TASK LIST.
1 > According to the tax group formation text, what minimum share of a subsidiary's shareholding, voting rights, net assets and profits must the parent be entitled to?
2 > Repeat word for word the part of the tax group formation text that opens with the words containing "Group Tax Formation" and closes with "members of the Tax Group.".

TEXT PASSAGE.
LMKG Chartered Accountants

Group Tax Formation

A) Key Considerations

  • To form a Tax Group, an application shall be made to FTA by the Parent & Subsidiary seeking to become members of the Tax Group.
  • A Subsidiary can join an existing/leave Tax Group following submission of an application from the beginning of the Tax Period specified in the application or any other Tax Period determined by the FTA.
  • Tax Group shall be treated as ceased from the beginning of the Tax Period specified in the application or where conditions to form a Tax Group ceases to met.
  • Newly established Parent Companies or Subsidiaries can join an existing Tax Group from the date of their incorporation, and do not have to wait until the beginning of the following Tax Period.
  • A Subsidiary must leave an existing Tax Group if:
  • an application to leave the Tax Group by the Parent Company and that Subsidiary is approved by the FTA; or
  • if the Subsidiary no longer meets the relevant conditions to remain in the Tax Group
  • The Parent Company of a Tax Group can make an application to replace Parent Company without discontinuation of the Tax Group.

B) Conditions for forming Tax group:

  • Only Resident Persons can form part of CT Group.
  • Only Juridical Persons can form part of CT Group
  • Parent is entitled to at least 95% of subsidiary’s;
  • shareholding
  • Voting Rights
  • Net Asset
  • Profits
  • Neither Parent nor Subsidiary is a Qualifying Free Zone/Exempt Person
  • Parent &Subsidiary using same Accounting Standards & Financial year.

MATERIAL SUPPLIED.
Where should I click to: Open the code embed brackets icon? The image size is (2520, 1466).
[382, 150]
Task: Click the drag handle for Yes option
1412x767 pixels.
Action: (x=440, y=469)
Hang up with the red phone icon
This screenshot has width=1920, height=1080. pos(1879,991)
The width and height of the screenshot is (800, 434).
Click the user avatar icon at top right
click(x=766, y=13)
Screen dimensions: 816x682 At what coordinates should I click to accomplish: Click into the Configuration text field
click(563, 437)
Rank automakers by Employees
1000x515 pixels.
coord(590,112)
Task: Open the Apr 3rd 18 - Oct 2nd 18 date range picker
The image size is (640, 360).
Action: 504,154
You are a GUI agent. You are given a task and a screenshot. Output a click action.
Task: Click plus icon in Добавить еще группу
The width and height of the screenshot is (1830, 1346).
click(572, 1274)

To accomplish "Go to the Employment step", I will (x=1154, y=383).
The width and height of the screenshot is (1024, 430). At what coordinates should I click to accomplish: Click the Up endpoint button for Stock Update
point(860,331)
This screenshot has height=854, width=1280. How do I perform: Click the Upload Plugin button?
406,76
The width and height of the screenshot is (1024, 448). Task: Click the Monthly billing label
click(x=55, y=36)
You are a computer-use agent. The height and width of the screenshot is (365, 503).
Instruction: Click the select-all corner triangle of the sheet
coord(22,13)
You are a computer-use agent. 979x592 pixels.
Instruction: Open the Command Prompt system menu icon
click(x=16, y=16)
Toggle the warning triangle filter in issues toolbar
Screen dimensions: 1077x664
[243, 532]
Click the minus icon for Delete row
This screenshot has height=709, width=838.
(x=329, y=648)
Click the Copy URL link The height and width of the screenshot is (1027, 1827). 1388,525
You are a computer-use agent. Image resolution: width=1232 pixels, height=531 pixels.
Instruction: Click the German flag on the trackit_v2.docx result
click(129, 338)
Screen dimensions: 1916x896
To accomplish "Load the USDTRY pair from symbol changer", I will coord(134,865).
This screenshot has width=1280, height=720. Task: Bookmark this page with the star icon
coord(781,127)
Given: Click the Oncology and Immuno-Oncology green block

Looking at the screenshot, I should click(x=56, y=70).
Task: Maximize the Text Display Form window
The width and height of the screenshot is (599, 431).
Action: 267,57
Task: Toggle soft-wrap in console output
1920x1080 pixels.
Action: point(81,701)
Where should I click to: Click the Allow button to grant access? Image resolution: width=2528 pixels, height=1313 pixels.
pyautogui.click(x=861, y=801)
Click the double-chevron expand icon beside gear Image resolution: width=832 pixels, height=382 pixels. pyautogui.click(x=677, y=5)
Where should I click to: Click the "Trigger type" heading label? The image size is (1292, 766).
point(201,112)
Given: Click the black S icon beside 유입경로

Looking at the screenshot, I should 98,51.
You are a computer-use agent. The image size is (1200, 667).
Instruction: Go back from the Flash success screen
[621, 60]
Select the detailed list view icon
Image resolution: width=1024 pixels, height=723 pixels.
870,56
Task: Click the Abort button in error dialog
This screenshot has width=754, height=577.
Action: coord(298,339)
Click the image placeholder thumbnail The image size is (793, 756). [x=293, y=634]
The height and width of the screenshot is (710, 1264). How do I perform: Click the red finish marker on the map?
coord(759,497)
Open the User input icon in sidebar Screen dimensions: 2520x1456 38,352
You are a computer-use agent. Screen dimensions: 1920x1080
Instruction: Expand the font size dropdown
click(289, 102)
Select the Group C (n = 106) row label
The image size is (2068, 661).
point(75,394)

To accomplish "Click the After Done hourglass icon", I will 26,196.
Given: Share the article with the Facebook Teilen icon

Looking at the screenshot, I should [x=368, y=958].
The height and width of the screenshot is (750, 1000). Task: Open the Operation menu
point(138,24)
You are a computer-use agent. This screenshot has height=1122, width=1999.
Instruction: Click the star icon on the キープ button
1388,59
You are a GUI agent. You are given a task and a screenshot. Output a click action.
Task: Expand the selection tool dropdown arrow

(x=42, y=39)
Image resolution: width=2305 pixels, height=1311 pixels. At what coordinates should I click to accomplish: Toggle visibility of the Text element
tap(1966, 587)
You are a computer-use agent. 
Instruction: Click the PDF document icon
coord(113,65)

CORRECT ANSWERS.
1 > At least 95%.

2 >
Group Tax Formation

A) Key Considerations

  • To form a Tax Group, an application shall be made to FTA by the Parent & Subsidiary seeking to become members of the Tax Group.